Note
Access to this page requires authorization. You can try signing in or changing directories.
Access to this page requires authorization. You can try changing directories.
Figure 4: Digest validation protocol
The web server is configured to require Digest authentication to gain access to certain documents. A user attempts to gain access to the protected document by using a web browser. The web server returns the Digest-Challenge message, as specified in [RFC2617] section 3.3. This challenge message includes a randomly generated nonce intended to foil replay attacks.
The web browser obtains the user name and password for the user and constructs a response to the server's challenge.

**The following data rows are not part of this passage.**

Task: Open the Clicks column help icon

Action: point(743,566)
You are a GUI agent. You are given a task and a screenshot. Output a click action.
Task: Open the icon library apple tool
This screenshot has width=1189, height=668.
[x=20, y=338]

In the Digest-Response, the client proves knowledge of the user's password by performing a keyed hash over the user name, nonce, and other fields (the password is fed into the hash).
To validate the Digest-Response message, the web server constructs the DIGEST_VALIDATION_REQ (section 2.2.5.1) message and sends it to the DC. The DIGEST_VALIDATION_REQ includes the nonce and the keyed hash value from the Digest-Response message. On receiving the DIGEST_VALIDATION_REQ message, the DC validates the message by performing the following steps:
Looks up the user's password by using the user name.
Recomputes the keyed hash over the clear-text fields from the Digest-Response message.
Compares the resulting value to the value sent by the client.
If the DC's computed hash and the hash sent by the client match, the DC creates and sends back the DIGEST_VALIDATION_RESP (section 2.2.5.2) message with Status indicating successful authentication (that is, STATUS_SEVERITY_SUCCESS), as specified in [MS-ERREF] section 2.3, and authorization information for the user's account (the PAC). Otherwise, the DC returns an error code as an error status in NRPC API. It does not send back the DIGEST_VALIDATION_RESP message.
For mutual authentication, the server has the option to send a keyed hash over the URI that the client requested, and return it to the client in the Response-Auth message. Note that sending the Response-Auth message applies only to Digest authentication when used as a Simple Authentication and Security Layer (SASL) mechanism, as specified in [RFC2831] section 2.1.3.